Lawmakers Unroll Bipartisan Family Opportunity Act
Vowing to "close the health care gap for vulnerable families," four lawmakers yesterday unveiled the Family Opportunity Act of 2001, legislation that would extend health coverage for children with disabilities (Josh Kotzman, California Healthline, 2/9). The bill -- sponsored by Sens. Chuck Grassley (R-Iowa) and Edward Kennedy (D-Mass.) and Reps. Henry Waxman (D-Calif.) and Pete Sessions (R-Texas) -- would allow parents earning up to 300% of the federal poverty level, about $51,150 for a family of four, to purchase Medicaid coverage for disabled children up to age 18 (Fulton/Rovner, CongressDaily, 2/8). The bill also would provide states with "greater flexibility" to offer health services to disabled children at home and would establish "family-to-family information centers" in each state to help parents with disabled children. According to the lawmakers, parents often have to avoid raises or overtime payments at work to ensure that their disabled children remain eligible for Medicaid coverage. "Today, the law forces these parents to choose between family income and their children's health care. That's a terrible choice," Grassley told a room full of parents of children with disabilities and advocates for the disabled yesterday (Kotzman, California Healthline, 2/9). Kennedy added, "To obtain needed health services for their children, families are too often forced to become poor, stay poor, place their children in institutions or even give up custody of their children entirely" (Kennedy release, 2/8).
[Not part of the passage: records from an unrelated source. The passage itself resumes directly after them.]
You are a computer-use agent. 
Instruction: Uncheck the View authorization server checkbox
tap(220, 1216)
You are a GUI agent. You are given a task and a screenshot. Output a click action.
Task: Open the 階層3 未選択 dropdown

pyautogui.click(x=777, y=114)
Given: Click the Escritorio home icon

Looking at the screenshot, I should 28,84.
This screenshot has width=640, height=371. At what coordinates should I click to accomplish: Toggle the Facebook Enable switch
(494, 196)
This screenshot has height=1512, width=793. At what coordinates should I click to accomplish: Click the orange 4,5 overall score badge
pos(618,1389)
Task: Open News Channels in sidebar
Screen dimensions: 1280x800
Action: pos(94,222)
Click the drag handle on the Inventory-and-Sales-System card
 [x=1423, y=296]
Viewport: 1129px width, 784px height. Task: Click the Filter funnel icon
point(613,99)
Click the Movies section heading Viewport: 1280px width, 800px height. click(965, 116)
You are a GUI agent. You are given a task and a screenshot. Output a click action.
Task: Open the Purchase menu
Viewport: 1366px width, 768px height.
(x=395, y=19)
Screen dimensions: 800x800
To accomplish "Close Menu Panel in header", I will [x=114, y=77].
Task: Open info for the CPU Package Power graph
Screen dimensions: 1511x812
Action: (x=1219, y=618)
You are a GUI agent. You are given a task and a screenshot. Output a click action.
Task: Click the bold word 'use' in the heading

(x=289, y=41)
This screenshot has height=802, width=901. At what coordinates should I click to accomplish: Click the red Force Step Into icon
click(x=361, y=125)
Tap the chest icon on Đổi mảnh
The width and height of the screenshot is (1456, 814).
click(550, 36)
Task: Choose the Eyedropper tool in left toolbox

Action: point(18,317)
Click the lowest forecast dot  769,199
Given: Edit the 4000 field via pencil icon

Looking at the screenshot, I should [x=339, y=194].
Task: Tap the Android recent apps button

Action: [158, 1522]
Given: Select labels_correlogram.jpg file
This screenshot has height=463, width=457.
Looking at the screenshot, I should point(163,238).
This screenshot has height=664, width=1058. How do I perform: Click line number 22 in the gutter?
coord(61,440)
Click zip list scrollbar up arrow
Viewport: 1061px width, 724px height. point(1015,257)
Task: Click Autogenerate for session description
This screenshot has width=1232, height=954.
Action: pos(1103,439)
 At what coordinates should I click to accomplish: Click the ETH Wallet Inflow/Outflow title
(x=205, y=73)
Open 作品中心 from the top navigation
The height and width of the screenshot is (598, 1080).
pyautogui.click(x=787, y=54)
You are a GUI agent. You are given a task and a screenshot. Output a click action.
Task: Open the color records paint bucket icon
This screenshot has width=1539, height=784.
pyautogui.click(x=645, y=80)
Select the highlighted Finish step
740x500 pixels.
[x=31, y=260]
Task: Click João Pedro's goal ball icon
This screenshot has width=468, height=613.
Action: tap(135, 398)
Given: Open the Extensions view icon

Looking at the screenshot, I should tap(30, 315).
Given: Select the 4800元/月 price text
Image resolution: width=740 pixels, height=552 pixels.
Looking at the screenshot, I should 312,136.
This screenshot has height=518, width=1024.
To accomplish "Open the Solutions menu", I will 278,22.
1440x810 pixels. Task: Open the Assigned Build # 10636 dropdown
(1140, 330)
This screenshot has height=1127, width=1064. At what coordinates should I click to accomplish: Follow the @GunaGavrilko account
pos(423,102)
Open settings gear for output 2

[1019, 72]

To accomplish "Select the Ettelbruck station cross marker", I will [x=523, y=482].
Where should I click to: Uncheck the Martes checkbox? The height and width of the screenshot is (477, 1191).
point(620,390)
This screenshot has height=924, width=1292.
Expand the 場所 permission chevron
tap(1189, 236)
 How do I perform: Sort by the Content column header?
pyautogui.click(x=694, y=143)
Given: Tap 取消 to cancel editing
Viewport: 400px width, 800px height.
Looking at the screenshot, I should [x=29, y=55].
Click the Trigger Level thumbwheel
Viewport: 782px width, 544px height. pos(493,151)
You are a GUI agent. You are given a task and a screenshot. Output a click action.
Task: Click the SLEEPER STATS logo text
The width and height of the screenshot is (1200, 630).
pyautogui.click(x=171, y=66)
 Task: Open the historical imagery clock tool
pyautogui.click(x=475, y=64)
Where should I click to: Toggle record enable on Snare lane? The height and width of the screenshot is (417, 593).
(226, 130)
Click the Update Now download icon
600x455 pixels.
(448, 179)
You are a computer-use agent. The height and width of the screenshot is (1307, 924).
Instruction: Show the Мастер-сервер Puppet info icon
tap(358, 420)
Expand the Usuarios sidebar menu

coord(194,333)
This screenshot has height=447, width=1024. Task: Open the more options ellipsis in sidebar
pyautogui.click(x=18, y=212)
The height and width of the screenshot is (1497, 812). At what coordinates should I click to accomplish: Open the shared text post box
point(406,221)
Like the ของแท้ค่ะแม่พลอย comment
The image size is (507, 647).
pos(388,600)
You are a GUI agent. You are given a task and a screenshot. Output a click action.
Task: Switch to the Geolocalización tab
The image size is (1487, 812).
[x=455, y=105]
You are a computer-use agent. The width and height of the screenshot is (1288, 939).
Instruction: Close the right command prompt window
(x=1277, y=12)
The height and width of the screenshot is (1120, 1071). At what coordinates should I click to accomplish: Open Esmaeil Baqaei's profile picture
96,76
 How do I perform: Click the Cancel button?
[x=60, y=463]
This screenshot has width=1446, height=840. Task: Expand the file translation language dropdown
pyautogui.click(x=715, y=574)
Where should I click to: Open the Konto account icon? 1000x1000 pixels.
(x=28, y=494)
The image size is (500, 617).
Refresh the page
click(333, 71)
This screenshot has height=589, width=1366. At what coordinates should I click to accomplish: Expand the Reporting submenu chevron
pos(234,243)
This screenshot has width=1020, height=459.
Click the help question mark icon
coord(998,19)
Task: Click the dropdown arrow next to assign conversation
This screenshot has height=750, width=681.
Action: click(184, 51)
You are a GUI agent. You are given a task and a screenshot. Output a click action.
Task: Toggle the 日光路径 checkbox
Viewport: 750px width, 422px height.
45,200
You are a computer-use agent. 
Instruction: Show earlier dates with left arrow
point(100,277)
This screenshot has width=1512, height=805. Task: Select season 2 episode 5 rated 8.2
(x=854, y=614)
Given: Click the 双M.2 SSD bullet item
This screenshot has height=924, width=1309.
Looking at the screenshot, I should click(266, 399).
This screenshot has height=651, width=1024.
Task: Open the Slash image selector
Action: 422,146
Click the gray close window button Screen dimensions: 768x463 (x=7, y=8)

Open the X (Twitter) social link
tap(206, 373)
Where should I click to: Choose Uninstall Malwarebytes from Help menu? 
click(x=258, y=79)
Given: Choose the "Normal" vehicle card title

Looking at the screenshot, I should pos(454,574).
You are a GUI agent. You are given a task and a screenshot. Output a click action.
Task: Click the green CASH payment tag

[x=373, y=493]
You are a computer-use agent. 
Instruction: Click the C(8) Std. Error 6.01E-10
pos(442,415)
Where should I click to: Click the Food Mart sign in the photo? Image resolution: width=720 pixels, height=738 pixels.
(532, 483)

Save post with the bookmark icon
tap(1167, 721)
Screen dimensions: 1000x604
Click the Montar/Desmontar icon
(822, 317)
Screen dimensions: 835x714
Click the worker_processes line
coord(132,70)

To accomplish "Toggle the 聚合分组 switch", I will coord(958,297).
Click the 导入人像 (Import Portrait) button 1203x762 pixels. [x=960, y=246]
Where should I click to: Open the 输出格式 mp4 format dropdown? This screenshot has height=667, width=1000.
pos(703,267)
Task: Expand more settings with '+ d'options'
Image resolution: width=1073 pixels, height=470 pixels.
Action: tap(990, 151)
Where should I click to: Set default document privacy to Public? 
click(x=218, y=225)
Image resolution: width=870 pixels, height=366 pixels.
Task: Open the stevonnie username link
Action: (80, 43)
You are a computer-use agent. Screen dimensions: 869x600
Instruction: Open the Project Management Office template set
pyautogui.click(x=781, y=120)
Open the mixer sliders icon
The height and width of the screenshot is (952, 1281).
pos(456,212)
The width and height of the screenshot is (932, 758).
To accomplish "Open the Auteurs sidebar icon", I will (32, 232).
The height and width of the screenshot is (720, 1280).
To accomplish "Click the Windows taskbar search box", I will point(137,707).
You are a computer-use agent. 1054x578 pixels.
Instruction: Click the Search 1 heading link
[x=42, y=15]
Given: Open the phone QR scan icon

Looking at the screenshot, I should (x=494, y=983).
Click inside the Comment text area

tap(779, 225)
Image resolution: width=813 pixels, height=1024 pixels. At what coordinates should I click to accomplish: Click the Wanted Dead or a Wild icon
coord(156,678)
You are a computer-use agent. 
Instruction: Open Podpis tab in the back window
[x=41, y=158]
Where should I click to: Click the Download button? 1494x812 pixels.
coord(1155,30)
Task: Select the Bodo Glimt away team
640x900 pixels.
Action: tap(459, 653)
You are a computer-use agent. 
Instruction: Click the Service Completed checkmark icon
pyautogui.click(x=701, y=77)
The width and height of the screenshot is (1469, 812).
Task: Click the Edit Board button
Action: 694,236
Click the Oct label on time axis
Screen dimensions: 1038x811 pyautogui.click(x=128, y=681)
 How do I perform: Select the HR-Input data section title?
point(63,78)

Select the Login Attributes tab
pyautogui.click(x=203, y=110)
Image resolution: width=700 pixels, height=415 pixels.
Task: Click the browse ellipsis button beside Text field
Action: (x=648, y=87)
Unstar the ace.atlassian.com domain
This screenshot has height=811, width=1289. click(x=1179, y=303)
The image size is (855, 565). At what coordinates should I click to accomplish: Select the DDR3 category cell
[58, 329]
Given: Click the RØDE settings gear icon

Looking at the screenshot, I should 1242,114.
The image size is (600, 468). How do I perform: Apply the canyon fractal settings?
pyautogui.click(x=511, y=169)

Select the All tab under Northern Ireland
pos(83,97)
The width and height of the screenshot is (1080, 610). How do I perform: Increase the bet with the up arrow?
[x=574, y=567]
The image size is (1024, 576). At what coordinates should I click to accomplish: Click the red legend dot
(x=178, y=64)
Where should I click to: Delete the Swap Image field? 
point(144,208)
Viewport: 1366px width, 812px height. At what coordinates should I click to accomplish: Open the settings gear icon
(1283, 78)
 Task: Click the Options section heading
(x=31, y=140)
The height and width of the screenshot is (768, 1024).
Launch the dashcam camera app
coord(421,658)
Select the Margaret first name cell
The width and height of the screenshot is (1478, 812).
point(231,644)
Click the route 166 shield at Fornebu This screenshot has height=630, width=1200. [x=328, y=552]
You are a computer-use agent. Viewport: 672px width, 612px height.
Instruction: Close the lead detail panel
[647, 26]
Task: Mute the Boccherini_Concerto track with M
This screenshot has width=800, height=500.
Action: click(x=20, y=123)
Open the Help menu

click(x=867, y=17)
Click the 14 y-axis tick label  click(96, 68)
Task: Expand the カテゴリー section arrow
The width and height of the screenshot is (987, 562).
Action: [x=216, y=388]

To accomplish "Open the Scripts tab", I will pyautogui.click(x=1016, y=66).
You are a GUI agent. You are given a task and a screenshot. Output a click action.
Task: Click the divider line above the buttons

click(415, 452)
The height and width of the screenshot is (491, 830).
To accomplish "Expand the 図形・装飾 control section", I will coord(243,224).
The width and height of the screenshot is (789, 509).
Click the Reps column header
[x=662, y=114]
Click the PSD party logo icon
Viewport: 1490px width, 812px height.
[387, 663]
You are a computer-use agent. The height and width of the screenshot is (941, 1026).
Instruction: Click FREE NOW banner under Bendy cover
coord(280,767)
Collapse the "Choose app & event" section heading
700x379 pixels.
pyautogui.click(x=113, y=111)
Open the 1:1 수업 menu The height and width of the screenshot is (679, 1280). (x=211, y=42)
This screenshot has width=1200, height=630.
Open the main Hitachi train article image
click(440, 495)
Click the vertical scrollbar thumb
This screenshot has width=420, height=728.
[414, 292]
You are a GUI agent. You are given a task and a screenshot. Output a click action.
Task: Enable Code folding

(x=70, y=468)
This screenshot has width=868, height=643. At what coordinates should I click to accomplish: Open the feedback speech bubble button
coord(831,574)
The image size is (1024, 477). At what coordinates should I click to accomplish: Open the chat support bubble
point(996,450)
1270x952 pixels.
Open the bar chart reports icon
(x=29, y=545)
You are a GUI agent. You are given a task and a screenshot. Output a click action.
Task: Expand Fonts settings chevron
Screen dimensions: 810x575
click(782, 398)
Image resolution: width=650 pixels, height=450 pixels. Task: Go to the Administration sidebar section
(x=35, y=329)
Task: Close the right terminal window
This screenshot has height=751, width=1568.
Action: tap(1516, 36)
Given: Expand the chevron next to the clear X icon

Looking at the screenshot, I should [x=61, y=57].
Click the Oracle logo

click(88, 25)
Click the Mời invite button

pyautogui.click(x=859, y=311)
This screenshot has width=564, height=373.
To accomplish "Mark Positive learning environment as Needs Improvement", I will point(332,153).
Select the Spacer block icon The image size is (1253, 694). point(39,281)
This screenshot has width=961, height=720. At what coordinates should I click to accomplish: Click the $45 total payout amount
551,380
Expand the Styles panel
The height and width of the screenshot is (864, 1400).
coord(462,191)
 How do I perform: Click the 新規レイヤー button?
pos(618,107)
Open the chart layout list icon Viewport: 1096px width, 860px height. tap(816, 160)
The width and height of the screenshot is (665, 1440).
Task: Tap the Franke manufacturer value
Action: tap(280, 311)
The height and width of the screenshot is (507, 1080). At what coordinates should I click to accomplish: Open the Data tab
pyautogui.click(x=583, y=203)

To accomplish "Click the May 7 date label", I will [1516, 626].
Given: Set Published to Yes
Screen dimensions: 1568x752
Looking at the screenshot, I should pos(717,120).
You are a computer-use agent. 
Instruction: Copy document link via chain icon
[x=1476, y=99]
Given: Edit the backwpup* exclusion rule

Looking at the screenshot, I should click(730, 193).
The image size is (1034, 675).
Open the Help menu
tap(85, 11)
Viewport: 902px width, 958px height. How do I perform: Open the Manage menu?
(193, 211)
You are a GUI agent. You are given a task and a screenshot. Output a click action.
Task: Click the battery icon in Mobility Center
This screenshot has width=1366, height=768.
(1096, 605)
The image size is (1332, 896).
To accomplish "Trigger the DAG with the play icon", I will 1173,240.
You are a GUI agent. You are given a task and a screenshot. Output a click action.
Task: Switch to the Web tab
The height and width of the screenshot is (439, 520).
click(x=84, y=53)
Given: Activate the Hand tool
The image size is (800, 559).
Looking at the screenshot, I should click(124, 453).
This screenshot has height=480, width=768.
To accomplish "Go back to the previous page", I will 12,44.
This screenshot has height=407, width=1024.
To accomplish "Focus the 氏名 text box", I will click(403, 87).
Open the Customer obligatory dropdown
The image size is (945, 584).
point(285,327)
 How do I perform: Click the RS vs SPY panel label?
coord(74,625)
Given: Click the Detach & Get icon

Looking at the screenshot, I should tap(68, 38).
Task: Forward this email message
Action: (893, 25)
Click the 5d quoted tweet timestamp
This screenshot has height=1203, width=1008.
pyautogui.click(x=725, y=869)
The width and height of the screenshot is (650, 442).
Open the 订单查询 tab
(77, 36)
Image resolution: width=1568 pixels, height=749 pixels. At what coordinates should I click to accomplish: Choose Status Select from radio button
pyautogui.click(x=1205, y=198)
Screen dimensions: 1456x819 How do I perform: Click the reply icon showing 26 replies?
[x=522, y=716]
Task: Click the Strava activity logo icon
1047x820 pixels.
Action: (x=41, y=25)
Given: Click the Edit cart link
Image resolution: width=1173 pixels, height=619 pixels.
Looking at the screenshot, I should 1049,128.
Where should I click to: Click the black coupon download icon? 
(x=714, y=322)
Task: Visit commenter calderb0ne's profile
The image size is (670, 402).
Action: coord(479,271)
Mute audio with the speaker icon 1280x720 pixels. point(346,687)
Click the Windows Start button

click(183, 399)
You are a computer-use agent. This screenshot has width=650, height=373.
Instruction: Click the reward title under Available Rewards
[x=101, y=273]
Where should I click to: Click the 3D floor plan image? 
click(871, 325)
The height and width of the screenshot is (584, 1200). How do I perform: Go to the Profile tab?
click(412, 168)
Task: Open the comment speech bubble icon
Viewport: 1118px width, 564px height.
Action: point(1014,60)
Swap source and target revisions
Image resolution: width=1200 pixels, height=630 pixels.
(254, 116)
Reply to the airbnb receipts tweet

Calling the legislation "long overdue," Waxman said that the bill, which died in Congress last year, enjoys broad support in this Congress and would likely pass in 2001 (Kotzman, California Healthline, 2/9). The lawmakers also plan to send a letter to President Bush, urging him to include funding for the legislation in his budget (Abrams, Associated Press, 2/8). "We're on the move ... and we're not going to give up and we're not going to give in," Kennedy vowed (Kotzman, California Healthline, 2/9). CongressDaily reports that the bill -- which has about 80 co-sponsors -- may have "a better chance" in 2001 with Grassley, chair of the Senate Finance Committee, providing support. Still, GOP Senate leaders may oppose the legislation. "We probably won't mark it up as separate legislation because one or two members could hold it up pretty easily," Grassley said, suggesting that lawmakers may fold the measure into a larger tax or Medicare bill later this year (CongressDaily, 2/8).